Wherever the line that contains "Jump forward with double-right arrow icon" falls, repeat it and the lines after it exactly until the records end, without any pictures.

AVAILABLE RECORDS section start

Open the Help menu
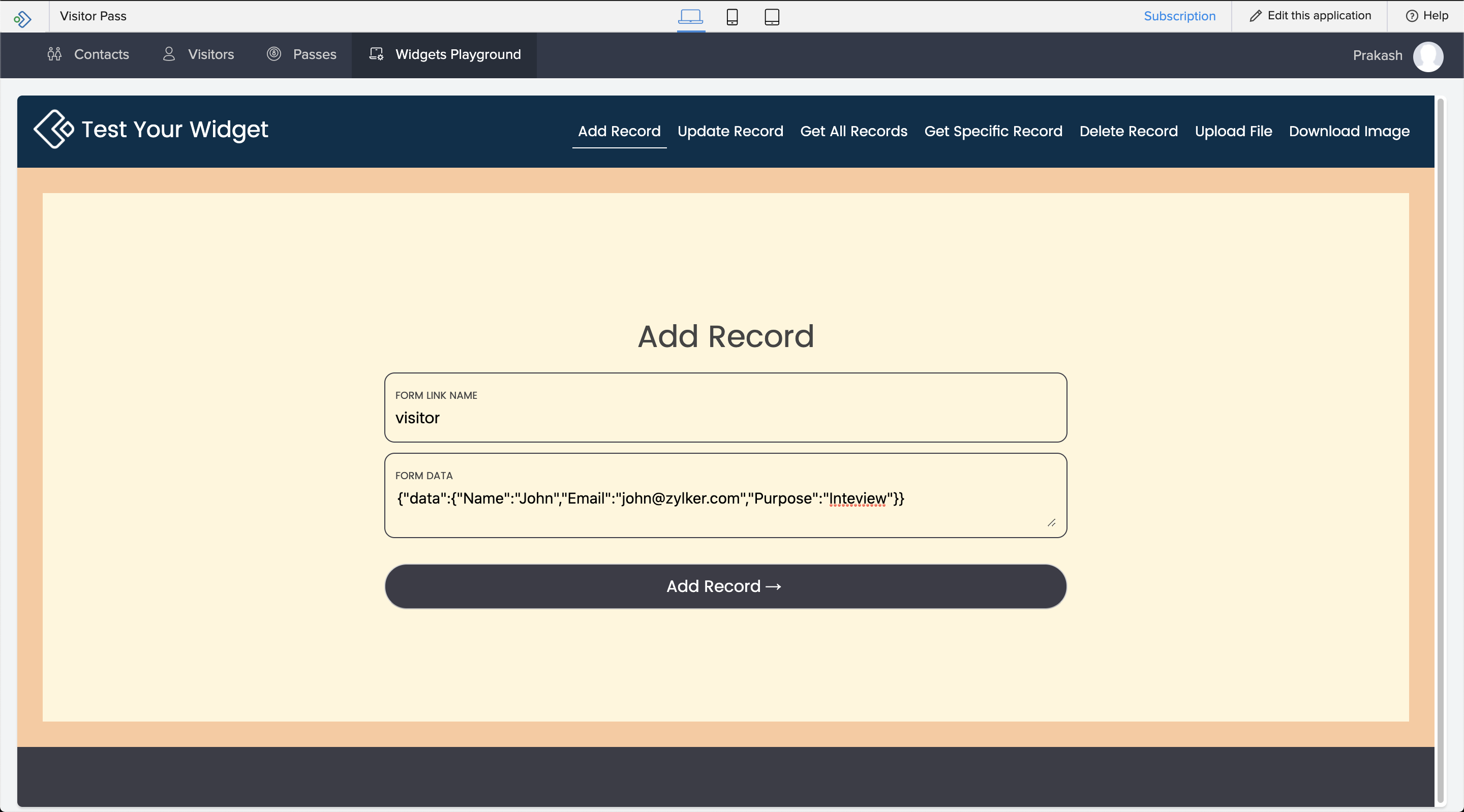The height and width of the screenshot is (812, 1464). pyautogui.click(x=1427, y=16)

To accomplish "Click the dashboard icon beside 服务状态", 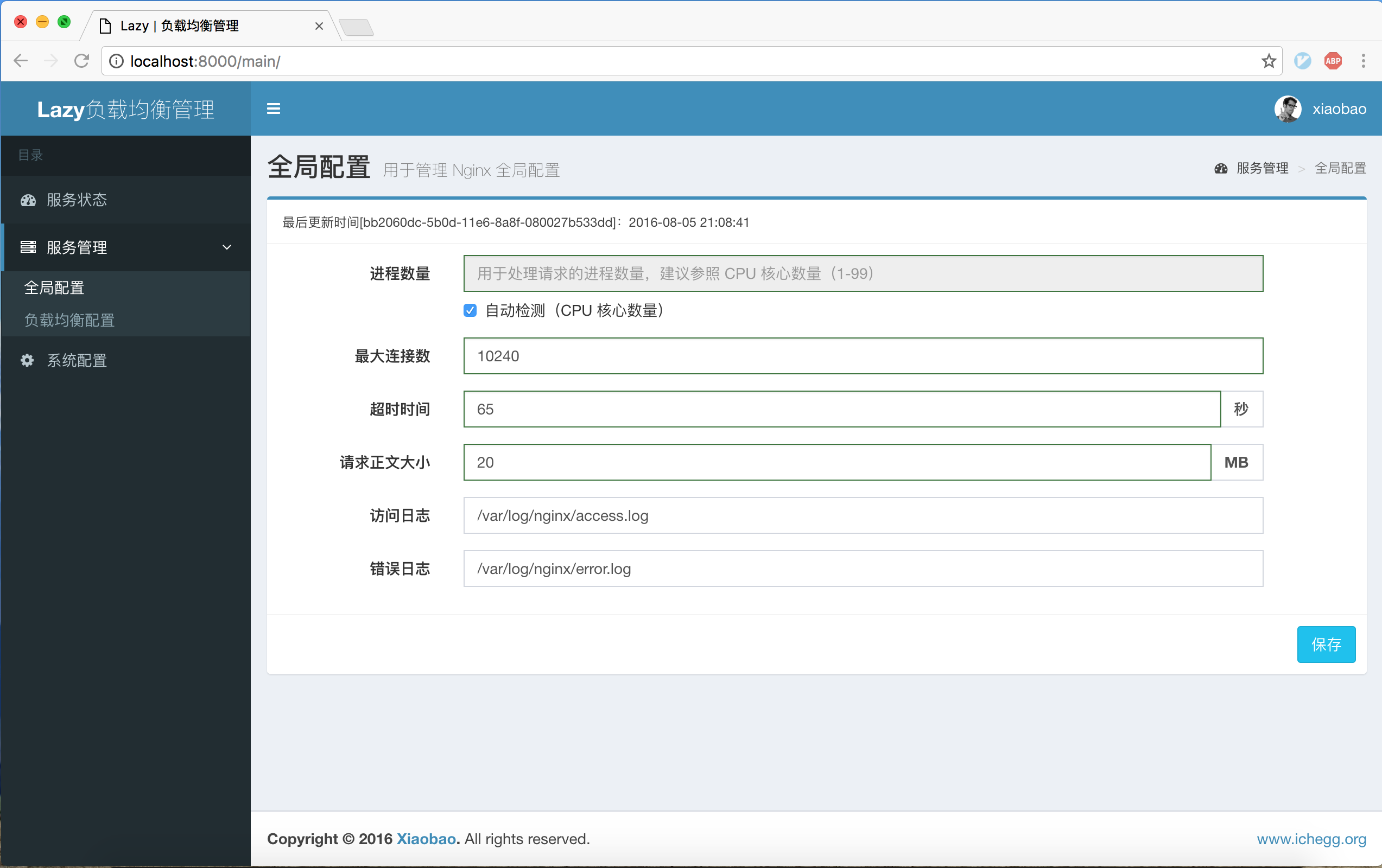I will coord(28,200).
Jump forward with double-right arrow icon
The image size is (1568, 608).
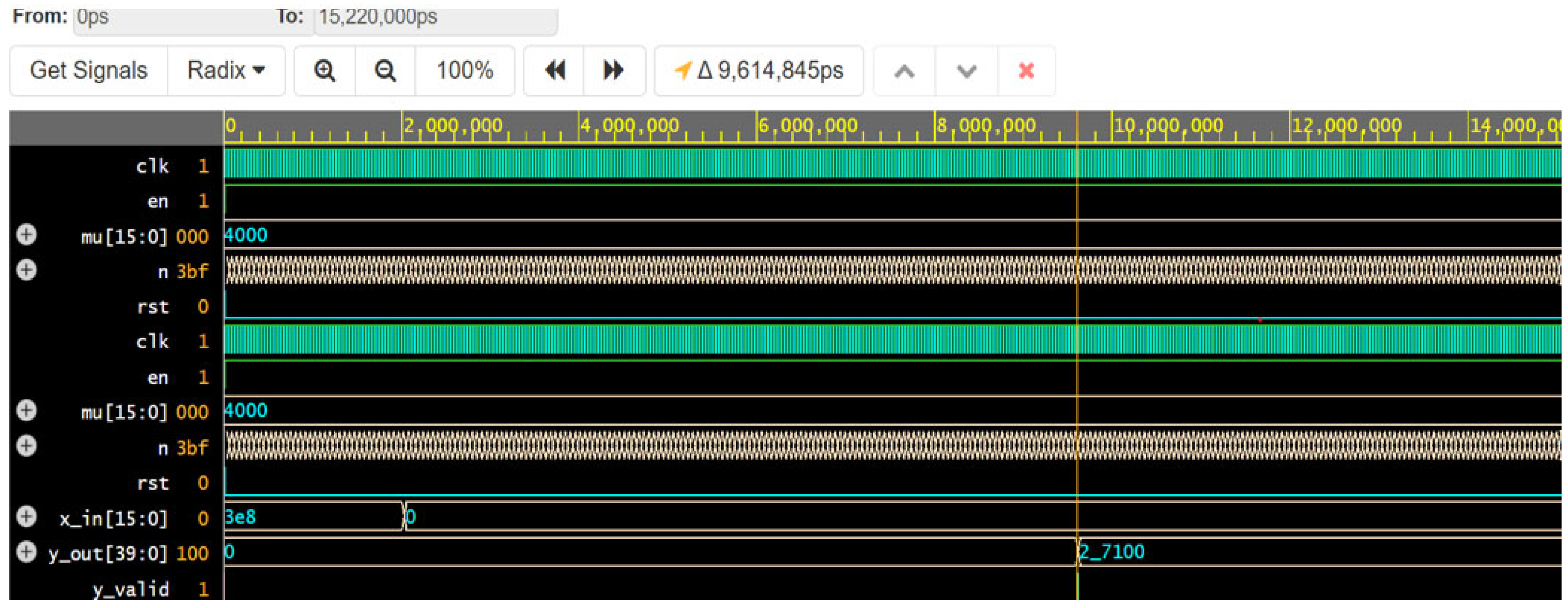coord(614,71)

AVAILABLE RECORDS section end

TASK RESULT:
Jump forward with double-right arrow icon
The image size is (1568, 608).
coord(614,71)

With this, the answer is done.